WORK REQUEST:
An accurate, complete copy of the records below is required.

DATA:
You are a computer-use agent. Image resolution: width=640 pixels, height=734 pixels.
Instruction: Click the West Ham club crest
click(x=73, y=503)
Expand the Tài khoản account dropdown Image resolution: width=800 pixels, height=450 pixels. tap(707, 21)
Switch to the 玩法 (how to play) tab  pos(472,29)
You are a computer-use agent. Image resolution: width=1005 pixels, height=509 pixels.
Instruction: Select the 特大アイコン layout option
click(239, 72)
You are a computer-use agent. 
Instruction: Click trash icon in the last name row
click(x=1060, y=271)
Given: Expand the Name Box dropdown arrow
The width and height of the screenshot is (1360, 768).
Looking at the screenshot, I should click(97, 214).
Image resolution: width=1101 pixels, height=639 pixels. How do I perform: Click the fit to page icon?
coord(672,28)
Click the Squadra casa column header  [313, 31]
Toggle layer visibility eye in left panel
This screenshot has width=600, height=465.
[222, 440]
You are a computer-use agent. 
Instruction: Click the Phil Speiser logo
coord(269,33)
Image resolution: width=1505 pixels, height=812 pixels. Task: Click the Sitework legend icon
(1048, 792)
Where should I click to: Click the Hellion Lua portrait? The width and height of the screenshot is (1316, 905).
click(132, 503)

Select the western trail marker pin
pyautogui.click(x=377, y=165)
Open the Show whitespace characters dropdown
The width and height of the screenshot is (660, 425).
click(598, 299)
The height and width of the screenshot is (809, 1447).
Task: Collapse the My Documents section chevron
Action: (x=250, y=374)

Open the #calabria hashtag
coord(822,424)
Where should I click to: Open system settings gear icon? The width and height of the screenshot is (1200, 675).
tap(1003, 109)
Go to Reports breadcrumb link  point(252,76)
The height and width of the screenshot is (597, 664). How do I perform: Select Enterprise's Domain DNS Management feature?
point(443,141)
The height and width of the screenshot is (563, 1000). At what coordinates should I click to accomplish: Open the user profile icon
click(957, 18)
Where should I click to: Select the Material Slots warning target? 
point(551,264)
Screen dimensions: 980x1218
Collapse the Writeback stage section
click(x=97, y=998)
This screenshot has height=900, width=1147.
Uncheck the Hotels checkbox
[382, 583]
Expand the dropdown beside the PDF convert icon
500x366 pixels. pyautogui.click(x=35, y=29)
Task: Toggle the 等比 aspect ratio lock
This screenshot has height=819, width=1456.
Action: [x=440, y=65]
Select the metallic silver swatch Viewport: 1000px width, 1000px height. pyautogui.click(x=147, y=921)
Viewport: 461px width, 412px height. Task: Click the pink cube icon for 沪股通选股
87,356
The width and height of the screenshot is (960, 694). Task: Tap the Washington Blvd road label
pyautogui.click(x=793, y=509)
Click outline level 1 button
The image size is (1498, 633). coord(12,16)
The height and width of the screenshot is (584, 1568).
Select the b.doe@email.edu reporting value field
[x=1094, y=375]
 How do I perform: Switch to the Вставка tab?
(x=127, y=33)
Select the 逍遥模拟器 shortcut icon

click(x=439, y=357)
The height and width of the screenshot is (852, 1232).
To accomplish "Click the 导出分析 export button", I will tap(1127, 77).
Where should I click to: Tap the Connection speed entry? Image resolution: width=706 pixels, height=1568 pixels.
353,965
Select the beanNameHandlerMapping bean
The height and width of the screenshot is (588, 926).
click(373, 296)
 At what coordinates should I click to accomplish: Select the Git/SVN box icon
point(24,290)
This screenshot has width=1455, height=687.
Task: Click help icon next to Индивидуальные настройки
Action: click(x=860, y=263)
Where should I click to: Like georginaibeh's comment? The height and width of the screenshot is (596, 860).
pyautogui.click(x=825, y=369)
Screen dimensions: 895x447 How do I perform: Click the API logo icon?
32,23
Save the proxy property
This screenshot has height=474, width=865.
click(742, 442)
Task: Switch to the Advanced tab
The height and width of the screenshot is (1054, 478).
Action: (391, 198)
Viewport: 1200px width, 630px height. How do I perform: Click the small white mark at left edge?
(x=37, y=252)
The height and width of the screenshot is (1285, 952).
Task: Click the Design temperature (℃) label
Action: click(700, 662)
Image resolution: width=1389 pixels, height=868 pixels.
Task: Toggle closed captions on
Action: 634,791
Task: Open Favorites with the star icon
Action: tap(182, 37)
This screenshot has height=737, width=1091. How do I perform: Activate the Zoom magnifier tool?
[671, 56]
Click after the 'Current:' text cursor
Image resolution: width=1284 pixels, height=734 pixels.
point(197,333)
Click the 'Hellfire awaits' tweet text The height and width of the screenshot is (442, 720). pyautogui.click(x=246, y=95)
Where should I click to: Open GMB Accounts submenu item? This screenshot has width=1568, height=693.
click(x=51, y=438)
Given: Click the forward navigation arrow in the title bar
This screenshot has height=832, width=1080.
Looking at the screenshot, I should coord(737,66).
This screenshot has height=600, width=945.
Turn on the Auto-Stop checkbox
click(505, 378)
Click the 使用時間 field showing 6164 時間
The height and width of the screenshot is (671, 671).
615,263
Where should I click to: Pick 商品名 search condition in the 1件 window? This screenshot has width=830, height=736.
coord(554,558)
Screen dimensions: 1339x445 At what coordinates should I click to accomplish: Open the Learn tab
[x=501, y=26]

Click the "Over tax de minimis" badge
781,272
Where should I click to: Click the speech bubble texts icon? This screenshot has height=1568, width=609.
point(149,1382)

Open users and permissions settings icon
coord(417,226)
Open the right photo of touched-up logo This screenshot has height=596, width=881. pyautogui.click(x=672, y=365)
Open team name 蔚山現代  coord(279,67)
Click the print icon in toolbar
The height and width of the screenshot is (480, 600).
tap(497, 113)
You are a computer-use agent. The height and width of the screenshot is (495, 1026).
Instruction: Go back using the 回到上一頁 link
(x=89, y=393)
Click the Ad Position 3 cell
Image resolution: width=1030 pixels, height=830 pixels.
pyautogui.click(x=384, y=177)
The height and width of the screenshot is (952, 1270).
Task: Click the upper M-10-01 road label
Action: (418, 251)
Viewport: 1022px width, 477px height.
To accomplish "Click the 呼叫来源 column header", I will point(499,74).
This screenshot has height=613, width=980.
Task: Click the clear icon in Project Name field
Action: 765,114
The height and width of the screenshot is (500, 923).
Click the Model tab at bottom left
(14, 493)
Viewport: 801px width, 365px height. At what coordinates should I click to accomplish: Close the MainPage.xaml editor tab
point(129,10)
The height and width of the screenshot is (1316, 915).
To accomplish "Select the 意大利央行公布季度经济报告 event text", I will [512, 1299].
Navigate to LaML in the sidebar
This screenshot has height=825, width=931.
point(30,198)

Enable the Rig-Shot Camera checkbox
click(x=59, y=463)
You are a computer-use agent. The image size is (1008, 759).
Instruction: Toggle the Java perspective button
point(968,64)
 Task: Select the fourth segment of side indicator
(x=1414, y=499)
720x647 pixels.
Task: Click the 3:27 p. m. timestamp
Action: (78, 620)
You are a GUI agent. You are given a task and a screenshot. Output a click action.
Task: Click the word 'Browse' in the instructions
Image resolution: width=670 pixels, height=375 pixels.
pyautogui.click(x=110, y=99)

SOLVED EXERCISE:
You are a computer-use agent. Image resolution: width=640 pixels, height=734 pixels.
Instruction: Click the West Ham club crest
click(x=73, y=503)
Expand the Tài khoản account dropdown Image resolution: width=800 pixels, height=450 pixels. tap(707, 21)
Switch to the 玩法 (how to play) tab  pos(472,29)
You are a computer-use agent. Image resolution: width=1005 pixels, height=509 pixels.
Instruction: Select the 特大アイコン layout option
click(239, 72)
You are a computer-use agent. 
Instruction: Click trash icon in the last name row
click(x=1060, y=271)
Given: Expand the Name Box dropdown arrow
The width and height of the screenshot is (1360, 768).
Looking at the screenshot, I should click(97, 214).
Image resolution: width=1101 pixels, height=639 pixels. How do I perform: Click the fit to page icon?
coord(672,28)
Click the Squadra casa column header  [313, 31]
Toggle layer visibility eye in left panel
This screenshot has width=600, height=465.
[222, 440]
You are a computer-use agent. 
Instruction: Click the Phil Speiser logo
coord(269,33)
Image resolution: width=1505 pixels, height=812 pixels. Task: Click the Sitework legend icon
(1048, 792)
Where should I click to: Click the Hellion Lua portrait? The width and height of the screenshot is (1316, 905).
click(132, 503)

Select the western trail marker pin
pyautogui.click(x=377, y=165)
Open the Show whitespace characters dropdown
The width and height of the screenshot is (660, 425).
click(598, 299)
The height and width of the screenshot is (809, 1447).
Task: Collapse the My Documents section chevron
Action: (x=250, y=374)

Open the #calabria hashtag
coord(822,424)
Where should I click to: Open system settings gear icon? The width and height of the screenshot is (1200, 675).
tap(1003, 109)
Go to Reports breadcrumb link  point(252,76)
The height and width of the screenshot is (597, 664). How do I perform: Select Enterprise's Domain DNS Management feature?
point(443,141)
The height and width of the screenshot is (563, 1000). At what coordinates should I click to accomplish: Open the user profile icon
click(957, 18)
Where should I click to: Select the Material Slots warning target? 
point(551,264)
Screen dimensions: 980x1218
Collapse the Writeback stage section
click(x=97, y=998)
This screenshot has height=900, width=1147.
Uncheck the Hotels checkbox
[382, 583]
Expand the dropdown beside the PDF convert icon
500x366 pixels. pyautogui.click(x=35, y=29)
Task: Toggle the 等比 aspect ratio lock
This screenshot has height=819, width=1456.
Action: [x=440, y=65]
Select the metallic silver swatch Viewport: 1000px width, 1000px height. pyautogui.click(x=147, y=921)
Viewport: 461px width, 412px height. Task: Click the pink cube icon for 沪股通选股
87,356
The width and height of the screenshot is (960, 694). Task: Tap the Washington Blvd road label
pyautogui.click(x=793, y=509)
Click outline level 1 button
The image size is (1498, 633). coord(12,16)
The height and width of the screenshot is (584, 1568).
Select the b.doe@email.edu reporting value field
[x=1094, y=375]
 How do I perform: Switch to the Вставка tab?
(x=127, y=33)
Select the 逍遥模拟器 shortcut icon

click(x=439, y=357)
The height and width of the screenshot is (852, 1232).
To accomplish "Click the 导出分析 export button", I will tap(1127, 77).
Where should I click to: Tap the Connection speed entry? Image resolution: width=706 pixels, height=1568 pixels.
353,965
Select the beanNameHandlerMapping bean
The height and width of the screenshot is (588, 926).
click(373, 296)
 At what coordinates should I click to accomplish: Select the Git/SVN box icon
point(24,290)
This screenshot has width=1455, height=687.
Task: Click help icon next to Индивидуальные настройки
Action: click(x=860, y=263)
Where should I click to: Like georginaibeh's comment? The height and width of the screenshot is (596, 860).
pyautogui.click(x=825, y=369)
Screen dimensions: 895x447 How do I perform: Click the API logo icon?
32,23
Save the proxy property
This screenshot has height=474, width=865.
click(742, 442)
Task: Switch to the Advanced tab
The height and width of the screenshot is (1054, 478).
Action: (391, 198)
Viewport: 1200px width, 630px height. How do I perform: Click the small white mark at left edge?
(x=37, y=252)
The height and width of the screenshot is (1285, 952).
Task: Click the Design temperature (℃) label
Action: click(700, 662)
Image resolution: width=1389 pixels, height=868 pixels.
Task: Toggle closed captions on
Action: 634,791
Task: Open Favorites with the star icon
Action: tap(182, 37)
This screenshot has height=737, width=1091. How do I perform: Activate the Zoom magnifier tool?
[671, 56]
Click after the 'Current:' text cursor
Image resolution: width=1284 pixels, height=734 pixels.
point(197,333)
Click the 'Hellfire awaits' tweet text The height and width of the screenshot is (442, 720). pyautogui.click(x=246, y=95)
Where should I click to: Open GMB Accounts submenu item? This screenshot has width=1568, height=693.
click(x=51, y=438)
Given: Click the forward navigation arrow in the title bar
This screenshot has height=832, width=1080.
Looking at the screenshot, I should coord(737,66).
This screenshot has height=600, width=945.
Turn on the Auto-Stop checkbox
click(505, 378)
Click the 使用時間 field showing 6164 時間
The height and width of the screenshot is (671, 671).
615,263
Where should I click to: Pick 商品名 search condition in the 1件 window? This screenshot has width=830, height=736.
coord(554,558)
Screen dimensions: 1339x445 At what coordinates should I click to accomplish: Open the Learn tab
[x=501, y=26]

Click the "Over tax de minimis" badge
781,272
Where should I click to: Click the speech bubble texts icon? This screenshot has height=1568, width=609.
point(149,1382)

Open users and permissions settings icon
coord(417,226)
Open the right photo of touched-up logo This screenshot has height=596, width=881. pyautogui.click(x=672, y=365)
Open team name 蔚山現代  coord(279,67)
Click the print icon in toolbar
The height and width of the screenshot is (480, 600).
tap(497, 113)
You are a computer-use agent. The height and width of the screenshot is (495, 1026).
Instruction: Go back using the 回到上一頁 link
(x=89, y=393)
Click the Ad Position 3 cell
Image resolution: width=1030 pixels, height=830 pixels.
pyautogui.click(x=384, y=177)
The height and width of the screenshot is (952, 1270).
Task: Click the upper M-10-01 road label
Action: (418, 251)
Viewport: 1022px width, 477px height.
To accomplish "Click the 呼叫来源 column header", I will point(499,74).
This screenshot has height=613, width=980.
Task: Click the clear icon in Project Name field
Action: 765,114
The height and width of the screenshot is (500, 923).
Click the Model tab at bottom left
(14, 493)
Viewport: 801px width, 365px height. At what coordinates should I click to accomplish: Close the MainPage.xaml editor tab
point(129,10)
The height and width of the screenshot is (1316, 915).
To accomplish "Select the 意大利央行公布季度经济报告 event text", I will [512, 1299].
Navigate to LaML in the sidebar
This screenshot has height=825, width=931.
point(30,198)

Enable the Rig-Shot Camera checkbox
click(x=59, y=463)
You are a computer-use agent. The image size is (1008, 759).
Instruction: Toggle the Java perspective button
point(968,64)
 Task: Select the fourth segment of side indicator
(x=1414, y=499)
720x647 pixels.
Task: Click the 3:27 p. m. timestamp
Action: (78, 620)
You are a GUI agent. You are given a task and a screenshot. Output a click action.
Task: Click the word 'Browse' in the instructions
Image resolution: width=670 pixels, height=375 pixels.
pyautogui.click(x=110, y=99)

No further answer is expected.